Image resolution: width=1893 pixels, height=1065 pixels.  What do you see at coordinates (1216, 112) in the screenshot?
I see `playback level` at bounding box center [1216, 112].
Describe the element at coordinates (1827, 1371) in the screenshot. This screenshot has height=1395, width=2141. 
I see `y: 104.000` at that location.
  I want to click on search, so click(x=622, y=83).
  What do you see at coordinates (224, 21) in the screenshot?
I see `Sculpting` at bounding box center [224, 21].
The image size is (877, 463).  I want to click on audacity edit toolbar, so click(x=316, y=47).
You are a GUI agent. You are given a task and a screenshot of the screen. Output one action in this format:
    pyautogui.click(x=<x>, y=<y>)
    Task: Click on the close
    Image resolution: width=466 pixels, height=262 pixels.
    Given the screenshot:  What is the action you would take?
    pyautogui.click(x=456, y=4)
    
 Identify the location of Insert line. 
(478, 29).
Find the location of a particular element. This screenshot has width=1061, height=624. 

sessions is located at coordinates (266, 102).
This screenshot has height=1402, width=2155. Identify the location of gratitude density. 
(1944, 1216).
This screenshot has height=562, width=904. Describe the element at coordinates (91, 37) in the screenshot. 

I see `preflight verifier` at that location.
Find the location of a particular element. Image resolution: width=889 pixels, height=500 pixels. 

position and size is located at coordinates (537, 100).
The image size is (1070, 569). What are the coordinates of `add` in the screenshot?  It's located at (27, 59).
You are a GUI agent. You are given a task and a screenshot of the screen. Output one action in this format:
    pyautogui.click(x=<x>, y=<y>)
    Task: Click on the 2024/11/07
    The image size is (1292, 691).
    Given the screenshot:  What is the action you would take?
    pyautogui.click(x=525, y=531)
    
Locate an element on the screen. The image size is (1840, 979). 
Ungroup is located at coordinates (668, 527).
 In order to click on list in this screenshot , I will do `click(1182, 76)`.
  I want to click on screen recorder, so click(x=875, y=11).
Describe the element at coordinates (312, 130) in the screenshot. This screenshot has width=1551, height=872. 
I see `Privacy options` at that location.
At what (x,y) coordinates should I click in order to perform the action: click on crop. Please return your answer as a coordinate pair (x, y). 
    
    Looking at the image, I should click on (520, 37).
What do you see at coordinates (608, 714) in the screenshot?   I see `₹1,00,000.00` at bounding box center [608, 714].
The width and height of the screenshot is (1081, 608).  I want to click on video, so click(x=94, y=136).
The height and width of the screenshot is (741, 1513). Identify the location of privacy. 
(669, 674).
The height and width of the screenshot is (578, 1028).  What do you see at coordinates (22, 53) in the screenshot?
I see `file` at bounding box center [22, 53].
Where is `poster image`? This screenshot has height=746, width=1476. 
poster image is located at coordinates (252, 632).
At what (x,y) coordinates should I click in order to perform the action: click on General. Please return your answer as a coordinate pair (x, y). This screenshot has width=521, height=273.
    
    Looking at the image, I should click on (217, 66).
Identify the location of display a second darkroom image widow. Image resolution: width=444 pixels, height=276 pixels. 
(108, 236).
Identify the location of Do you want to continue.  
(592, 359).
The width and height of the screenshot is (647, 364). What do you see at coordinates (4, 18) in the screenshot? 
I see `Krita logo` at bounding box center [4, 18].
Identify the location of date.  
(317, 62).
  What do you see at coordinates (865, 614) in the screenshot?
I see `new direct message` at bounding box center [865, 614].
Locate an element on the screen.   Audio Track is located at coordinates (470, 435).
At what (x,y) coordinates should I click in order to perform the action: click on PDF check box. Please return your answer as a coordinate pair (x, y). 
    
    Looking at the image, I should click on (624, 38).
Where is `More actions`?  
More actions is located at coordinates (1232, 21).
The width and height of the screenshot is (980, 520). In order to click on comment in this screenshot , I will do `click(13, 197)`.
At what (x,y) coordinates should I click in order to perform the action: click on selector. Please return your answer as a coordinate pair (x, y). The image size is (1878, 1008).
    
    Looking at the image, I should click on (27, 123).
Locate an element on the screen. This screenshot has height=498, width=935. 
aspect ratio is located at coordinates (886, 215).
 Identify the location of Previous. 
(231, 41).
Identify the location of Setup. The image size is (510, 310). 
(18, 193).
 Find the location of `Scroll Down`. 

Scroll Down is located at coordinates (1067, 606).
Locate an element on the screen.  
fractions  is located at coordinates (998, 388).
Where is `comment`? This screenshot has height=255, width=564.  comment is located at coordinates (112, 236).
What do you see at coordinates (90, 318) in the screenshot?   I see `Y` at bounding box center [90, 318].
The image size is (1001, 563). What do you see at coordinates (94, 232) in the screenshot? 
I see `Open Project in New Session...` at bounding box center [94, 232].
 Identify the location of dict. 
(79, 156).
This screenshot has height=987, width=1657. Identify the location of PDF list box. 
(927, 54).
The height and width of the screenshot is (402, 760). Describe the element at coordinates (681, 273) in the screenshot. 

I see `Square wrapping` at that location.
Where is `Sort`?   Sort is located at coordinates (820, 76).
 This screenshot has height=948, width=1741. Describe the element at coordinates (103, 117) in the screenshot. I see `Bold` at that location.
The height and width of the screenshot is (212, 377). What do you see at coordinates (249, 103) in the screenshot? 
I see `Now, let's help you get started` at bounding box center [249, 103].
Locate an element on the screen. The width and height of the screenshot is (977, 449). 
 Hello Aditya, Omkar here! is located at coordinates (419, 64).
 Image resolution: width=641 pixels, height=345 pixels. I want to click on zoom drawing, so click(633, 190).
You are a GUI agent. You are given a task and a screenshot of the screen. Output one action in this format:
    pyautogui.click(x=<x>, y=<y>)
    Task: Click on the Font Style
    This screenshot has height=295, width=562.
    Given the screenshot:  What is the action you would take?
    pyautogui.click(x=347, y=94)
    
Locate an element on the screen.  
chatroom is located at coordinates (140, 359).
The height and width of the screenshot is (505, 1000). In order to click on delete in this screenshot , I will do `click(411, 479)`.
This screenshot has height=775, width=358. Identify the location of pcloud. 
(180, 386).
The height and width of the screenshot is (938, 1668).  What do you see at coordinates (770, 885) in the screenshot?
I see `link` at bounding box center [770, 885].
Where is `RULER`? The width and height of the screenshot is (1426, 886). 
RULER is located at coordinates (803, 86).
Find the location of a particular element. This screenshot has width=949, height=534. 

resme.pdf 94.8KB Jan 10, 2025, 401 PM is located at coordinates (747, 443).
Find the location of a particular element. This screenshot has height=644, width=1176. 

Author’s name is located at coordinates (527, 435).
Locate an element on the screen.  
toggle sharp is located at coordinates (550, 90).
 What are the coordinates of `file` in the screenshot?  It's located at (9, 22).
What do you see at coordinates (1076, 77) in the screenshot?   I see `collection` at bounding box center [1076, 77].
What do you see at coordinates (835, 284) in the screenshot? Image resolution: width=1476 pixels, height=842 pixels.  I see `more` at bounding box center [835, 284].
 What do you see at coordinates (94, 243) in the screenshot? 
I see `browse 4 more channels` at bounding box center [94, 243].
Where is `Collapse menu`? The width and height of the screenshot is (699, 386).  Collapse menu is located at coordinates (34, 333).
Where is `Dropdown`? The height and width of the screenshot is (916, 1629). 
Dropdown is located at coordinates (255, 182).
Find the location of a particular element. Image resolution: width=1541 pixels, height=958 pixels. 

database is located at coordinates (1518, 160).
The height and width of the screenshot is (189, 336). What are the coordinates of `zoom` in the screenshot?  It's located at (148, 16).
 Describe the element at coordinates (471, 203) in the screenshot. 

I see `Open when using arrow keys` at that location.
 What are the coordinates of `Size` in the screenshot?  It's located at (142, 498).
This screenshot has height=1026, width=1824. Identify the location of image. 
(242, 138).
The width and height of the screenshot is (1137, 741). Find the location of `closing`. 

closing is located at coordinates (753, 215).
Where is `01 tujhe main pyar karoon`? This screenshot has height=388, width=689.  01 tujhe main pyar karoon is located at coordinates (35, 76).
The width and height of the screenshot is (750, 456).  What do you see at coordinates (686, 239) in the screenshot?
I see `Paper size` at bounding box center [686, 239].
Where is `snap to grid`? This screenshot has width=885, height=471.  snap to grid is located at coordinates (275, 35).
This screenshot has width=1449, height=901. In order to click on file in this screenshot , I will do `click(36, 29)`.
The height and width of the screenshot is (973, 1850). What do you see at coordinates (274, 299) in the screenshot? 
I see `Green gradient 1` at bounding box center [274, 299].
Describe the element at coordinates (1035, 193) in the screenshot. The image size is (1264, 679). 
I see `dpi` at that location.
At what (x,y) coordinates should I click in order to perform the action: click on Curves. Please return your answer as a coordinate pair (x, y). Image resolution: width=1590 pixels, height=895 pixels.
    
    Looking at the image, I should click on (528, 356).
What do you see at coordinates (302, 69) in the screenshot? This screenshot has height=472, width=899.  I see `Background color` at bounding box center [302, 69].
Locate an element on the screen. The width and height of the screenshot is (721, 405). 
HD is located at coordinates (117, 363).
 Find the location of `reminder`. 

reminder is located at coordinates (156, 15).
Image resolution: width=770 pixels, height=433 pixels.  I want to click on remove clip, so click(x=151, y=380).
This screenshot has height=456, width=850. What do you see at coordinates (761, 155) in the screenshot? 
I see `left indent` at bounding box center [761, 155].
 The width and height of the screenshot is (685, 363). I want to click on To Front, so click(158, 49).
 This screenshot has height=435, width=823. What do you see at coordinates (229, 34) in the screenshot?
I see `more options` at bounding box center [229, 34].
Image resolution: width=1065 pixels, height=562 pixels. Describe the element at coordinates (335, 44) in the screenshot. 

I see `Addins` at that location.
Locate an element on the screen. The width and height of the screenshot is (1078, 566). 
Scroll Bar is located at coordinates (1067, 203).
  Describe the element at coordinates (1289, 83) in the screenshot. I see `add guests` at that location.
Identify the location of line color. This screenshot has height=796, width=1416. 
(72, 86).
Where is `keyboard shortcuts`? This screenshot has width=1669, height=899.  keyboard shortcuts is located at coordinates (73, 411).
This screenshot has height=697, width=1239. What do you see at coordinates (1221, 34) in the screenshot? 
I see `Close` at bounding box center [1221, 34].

• _WHAT THE TASK ASKS_:
Copy the listing from the line that has "This screenshot has height=987, width=1657." through the line that has "The height and width of the screenshot is (505, 1000).", and put "Find an element" wherever "Locate an element" occurs. Leave everything else the same.

• _FINISHED EXERCISE_:
This screenshot has height=987, width=1657. Identify the location of PDF list box. 
(927, 54).
The height and width of the screenshot is (402, 760). Describe the element at coordinates (681, 273) in the screenshot. 

I see `Square wrapping` at that location.
Where is `Sort`?   Sort is located at coordinates (820, 76).
 This screenshot has height=948, width=1741. Describe the element at coordinates (103, 117) in the screenshot. I see `Bold` at that location.
The height and width of the screenshot is (212, 377). What do you see at coordinates (249, 103) in the screenshot? 
I see `Now, let's help you get started` at bounding box center [249, 103].
Find an element on the screen. The width and height of the screenshot is (977, 449). 
 Hello Aditya, Omkar here! is located at coordinates (419, 64).
 Image resolution: width=641 pixels, height=345 pixels. I want to click on zoom drawing, so click(633, 190).
You are a GUI agent. You are given a task and a screenshot of the screen. Output one action in this format:
    pyautogui.click(x=<x>, y=<y>)
    Task: Click on the Font Style
    This screenshot has height=295, width=562.
    Given the screenshot:  What is the action you would take?
    pyautogui.click(x=347, y=94)
    
Find an element on the screen.  
chatroom is located at coordinates (140, 359).
The height and width of the screenshot is (505, 1000). In order to click on delete in this screenshot , I will do `click(411, 479)`.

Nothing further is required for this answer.